**INSTRUÇÕES A SEGUIR:** Por favor, apresente em forma de lista numerada as linhas que vão do início das entradas até a linha que contém "tap(739, 1131)", incluindo essa linha. Deixe de fora as linhas em branco.

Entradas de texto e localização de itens
/---

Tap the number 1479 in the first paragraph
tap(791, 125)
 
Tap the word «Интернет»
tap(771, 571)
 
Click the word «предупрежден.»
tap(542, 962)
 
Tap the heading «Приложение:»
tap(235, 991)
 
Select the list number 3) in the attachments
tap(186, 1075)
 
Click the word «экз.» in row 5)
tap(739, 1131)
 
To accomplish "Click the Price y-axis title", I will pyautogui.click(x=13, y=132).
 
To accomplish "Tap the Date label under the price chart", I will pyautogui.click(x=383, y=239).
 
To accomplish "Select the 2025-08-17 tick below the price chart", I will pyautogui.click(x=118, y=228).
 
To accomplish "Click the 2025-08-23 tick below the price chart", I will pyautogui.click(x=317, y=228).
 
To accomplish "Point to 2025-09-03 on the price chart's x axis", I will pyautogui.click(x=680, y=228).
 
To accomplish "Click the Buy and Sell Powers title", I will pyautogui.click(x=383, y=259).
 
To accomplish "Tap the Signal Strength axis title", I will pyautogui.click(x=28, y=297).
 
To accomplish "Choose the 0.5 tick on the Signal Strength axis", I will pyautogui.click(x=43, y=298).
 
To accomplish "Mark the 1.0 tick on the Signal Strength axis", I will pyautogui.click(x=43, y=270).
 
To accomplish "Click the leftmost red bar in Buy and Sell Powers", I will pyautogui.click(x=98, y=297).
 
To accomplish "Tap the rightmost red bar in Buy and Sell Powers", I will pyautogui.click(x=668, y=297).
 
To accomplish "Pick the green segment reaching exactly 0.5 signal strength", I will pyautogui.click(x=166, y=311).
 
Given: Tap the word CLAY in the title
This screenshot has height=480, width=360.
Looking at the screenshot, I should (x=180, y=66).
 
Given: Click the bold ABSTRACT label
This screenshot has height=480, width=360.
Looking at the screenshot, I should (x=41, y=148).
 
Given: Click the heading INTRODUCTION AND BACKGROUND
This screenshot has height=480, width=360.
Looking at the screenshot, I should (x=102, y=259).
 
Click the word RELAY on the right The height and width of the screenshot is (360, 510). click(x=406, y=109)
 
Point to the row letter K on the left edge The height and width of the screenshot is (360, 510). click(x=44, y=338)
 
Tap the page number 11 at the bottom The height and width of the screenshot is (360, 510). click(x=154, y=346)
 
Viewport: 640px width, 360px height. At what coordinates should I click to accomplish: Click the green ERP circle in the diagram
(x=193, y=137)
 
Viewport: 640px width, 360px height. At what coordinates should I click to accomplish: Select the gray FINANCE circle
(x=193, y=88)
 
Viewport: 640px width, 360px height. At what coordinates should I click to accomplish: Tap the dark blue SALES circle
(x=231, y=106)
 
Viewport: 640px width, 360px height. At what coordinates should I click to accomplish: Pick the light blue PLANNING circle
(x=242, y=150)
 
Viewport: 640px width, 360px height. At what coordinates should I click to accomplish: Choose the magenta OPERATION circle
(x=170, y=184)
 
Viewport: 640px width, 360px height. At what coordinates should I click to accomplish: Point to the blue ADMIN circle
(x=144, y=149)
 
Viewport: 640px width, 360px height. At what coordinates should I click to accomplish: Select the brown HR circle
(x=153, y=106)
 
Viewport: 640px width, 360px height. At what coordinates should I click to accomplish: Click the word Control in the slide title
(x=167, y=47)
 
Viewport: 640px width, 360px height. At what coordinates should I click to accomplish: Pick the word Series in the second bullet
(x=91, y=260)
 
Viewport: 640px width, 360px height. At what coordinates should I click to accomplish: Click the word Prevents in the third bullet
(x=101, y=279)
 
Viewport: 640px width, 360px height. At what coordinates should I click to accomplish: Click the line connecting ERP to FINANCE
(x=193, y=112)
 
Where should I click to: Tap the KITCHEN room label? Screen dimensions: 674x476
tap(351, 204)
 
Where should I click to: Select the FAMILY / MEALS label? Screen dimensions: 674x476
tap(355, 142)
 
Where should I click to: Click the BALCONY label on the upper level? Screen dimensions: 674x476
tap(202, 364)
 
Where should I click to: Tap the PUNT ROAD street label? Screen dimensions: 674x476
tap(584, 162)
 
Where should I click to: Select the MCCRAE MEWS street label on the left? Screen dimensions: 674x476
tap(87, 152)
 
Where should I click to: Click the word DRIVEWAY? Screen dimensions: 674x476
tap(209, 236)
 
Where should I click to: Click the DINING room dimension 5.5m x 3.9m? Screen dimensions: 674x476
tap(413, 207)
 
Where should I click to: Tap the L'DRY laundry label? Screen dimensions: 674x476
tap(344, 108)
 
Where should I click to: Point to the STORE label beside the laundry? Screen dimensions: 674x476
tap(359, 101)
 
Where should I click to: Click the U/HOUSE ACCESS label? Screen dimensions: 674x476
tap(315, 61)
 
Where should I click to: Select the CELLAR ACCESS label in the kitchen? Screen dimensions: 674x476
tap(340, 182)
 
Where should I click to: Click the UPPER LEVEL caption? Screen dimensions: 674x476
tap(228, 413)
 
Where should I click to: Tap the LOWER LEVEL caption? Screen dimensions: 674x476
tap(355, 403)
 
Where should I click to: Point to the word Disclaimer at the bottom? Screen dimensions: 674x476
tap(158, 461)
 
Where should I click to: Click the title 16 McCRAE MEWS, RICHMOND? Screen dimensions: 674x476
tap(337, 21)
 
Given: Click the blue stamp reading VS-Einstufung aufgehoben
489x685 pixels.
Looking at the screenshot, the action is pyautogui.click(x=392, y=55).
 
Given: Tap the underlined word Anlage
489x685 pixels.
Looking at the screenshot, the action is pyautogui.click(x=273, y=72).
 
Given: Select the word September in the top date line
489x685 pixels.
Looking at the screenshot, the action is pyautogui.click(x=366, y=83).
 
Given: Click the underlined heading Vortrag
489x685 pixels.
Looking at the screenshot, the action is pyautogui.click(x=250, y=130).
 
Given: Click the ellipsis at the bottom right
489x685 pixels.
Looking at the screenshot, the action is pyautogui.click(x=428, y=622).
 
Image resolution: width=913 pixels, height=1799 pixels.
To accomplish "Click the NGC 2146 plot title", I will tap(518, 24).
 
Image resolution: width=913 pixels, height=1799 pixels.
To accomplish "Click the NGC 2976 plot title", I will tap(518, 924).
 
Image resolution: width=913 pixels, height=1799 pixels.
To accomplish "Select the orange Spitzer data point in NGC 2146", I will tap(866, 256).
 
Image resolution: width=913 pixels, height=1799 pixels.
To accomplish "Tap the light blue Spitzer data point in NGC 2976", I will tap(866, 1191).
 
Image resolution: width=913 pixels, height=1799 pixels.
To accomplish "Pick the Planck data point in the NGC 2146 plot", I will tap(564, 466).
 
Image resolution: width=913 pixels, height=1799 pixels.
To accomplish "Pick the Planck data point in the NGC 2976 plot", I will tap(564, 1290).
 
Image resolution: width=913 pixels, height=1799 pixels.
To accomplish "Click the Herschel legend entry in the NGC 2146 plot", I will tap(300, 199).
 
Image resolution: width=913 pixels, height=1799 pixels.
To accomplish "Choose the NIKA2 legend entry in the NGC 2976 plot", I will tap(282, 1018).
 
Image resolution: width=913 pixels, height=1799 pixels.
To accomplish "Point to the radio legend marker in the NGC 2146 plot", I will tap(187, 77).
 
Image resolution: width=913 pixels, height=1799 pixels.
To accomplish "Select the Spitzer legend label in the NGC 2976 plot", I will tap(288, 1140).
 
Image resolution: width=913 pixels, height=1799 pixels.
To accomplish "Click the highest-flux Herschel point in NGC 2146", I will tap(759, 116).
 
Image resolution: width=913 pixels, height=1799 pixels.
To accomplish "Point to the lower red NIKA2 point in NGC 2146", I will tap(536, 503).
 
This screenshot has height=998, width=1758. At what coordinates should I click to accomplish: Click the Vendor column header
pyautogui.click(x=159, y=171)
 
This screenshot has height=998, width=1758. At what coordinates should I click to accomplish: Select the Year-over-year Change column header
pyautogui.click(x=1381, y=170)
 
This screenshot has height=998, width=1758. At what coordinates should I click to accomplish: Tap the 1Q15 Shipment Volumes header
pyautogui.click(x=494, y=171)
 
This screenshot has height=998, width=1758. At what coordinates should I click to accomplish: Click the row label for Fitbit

\---

**SOLUÇÃO ABAIXO:**
1. Tap the number 1479 in the first paragraph
2. tap(791, 125)
3. Tap the word «Интернет»
4. tap(771, 571)
5. Click the word «предупрежден.»
6. tap(542, 962)
7. Tap the heading «Приложение:»
8. tap(235, 991)
9. Select the list number 3) in the attachments
10. tap(186, 1075)
11. Click the word «экз.» in row 5)
12. tap(739, 1131)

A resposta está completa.